I have a big fault that I always expect good in people, thinking that if I’ve done them good, they won’t do me bad. But growing up, I’m realizing that this isn’t really how things work. I actually started noticing this when I saw my own uncle and aunt’s behavior. As a kid I thought the world of them, but now that I’m older, I can notice how they’re always trying to cheat others, including our family, for money and property. My dad always told me to keep a distance from them, but I didn’t listen to his advice back then, thinking, how can someone betray their own, especially when it’s a blood relation now I understand how dumb I was.

9 comments
  1. We don’t, at least not always. You’ll have a better chance if you know what motivates them.

  2. you become aware over time, after noticing specific behaviors.

    it takes time to be aware of these things though, usually.

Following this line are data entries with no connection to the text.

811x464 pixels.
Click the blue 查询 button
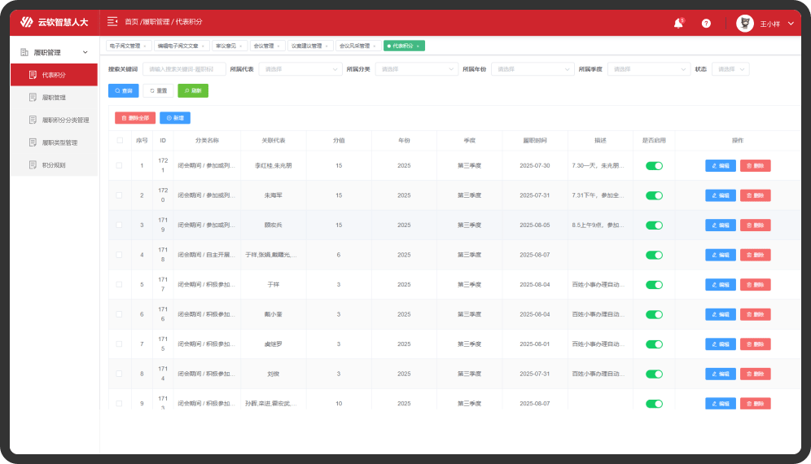tap(123, 90)
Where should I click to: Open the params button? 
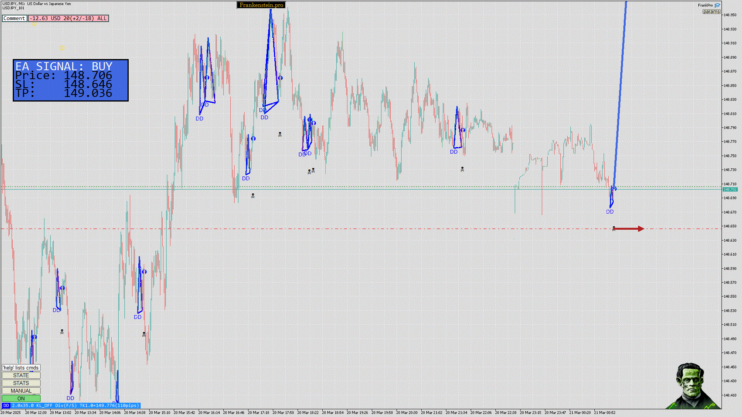[x=711, y=12]
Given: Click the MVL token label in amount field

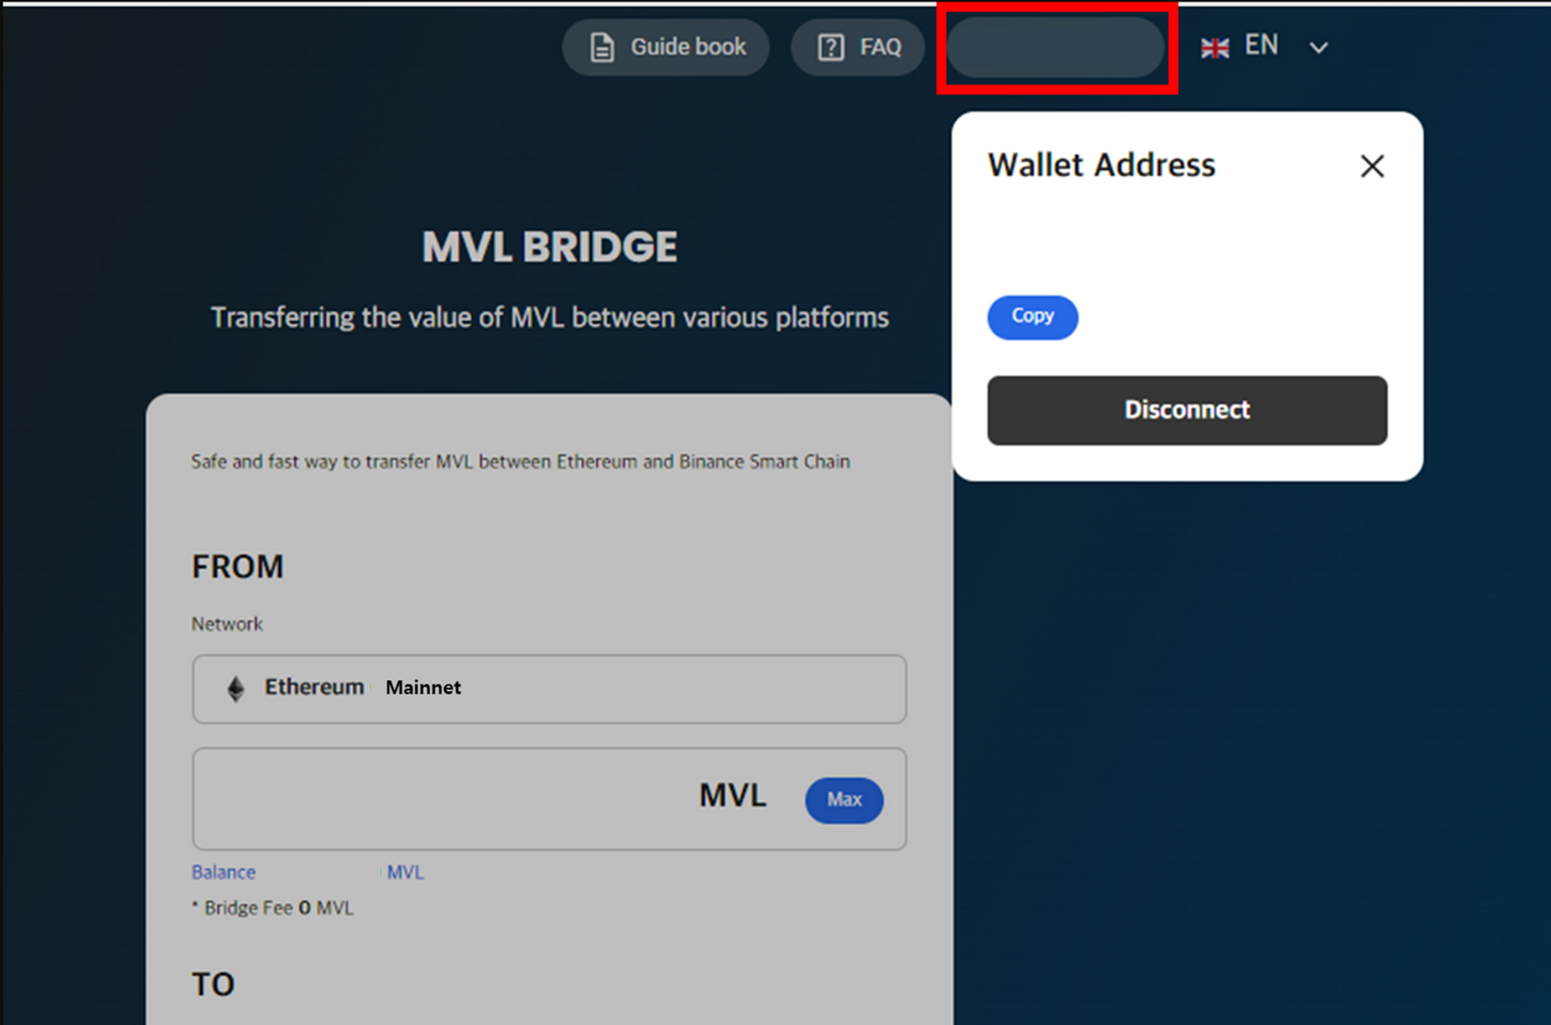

  3. Nobody can keep a good facade forever. When someone shows you who they really are, belive them

  4. If someone is nice to you (and usually that person is not nice/ interested in you) ask yourself why this person changed behavior. If you can’t find valid reason that person usually wants something from you. Also, never ignore person’s reputation. If the reputation is bad you can still deal with them, but keep conditions strict and protect yourself

  5. I’m working on this as well. I am taking things more at face value. Looking at situations and taking them exactly how they are presented in front of me, instead of how my brain interprets it. My brain always wants to see sunshine and rainbows even when there aren’t any. So when someone says something or does something, I dont insert a pretty narrative. People love to show you who they are, I just pay more attention now.

  6. I believe there are some cases where this is very straightforward, and then other cases where it’s very complex. Listening to your gut is probably a good rule of thumb, but not necessarily a surefire way to tell.

    There are some people who are very loyal and trustworthy, for example, but who are quiet and take time to trust others themselves, and this can sometimes be misinterpreted as the person withholding something such as a bad intention.

    Meanwhile, there are other people who can’t ever be trusted, but who are masters of communication, emotion, and acting. This can lead to a scenario where you don’t realize until much later that you didn’t really know them at all.

    Then you can also factor in people who have various neurodivergent conditions and/or behavioral quirks due to past trauma, and these folks can present very differently from how they actually feel internally or what they truly intend.

    There are also people who I truly believe don’t even know their intentions themselves, and this might be the most complicated because there is reality no predictability to what might happen next.

    Long story short, in real life it’s probably always a “shades of grey” situation. Furthermore, I personally believe that in most cases we can do okay by trusting people for the most part, setting and maintaining healthy boundaries, and moving on from people if they eventually prove themselves untrustworthy.

  7. Its pretty difficult to become aware of their actual intentions, meaning why people do the bullshit they do. Generally the best you can do is just figure out who they are, avoid them, and not really concern yourself why they do what they do.

  8. The straight way to check is, lend or safe keep money ( the amount you are ok to lose) and see what they do.

    2. Give a responsibility of managing your life situation and see how they execute. ( taking care of a teenager or a kid, managing an event)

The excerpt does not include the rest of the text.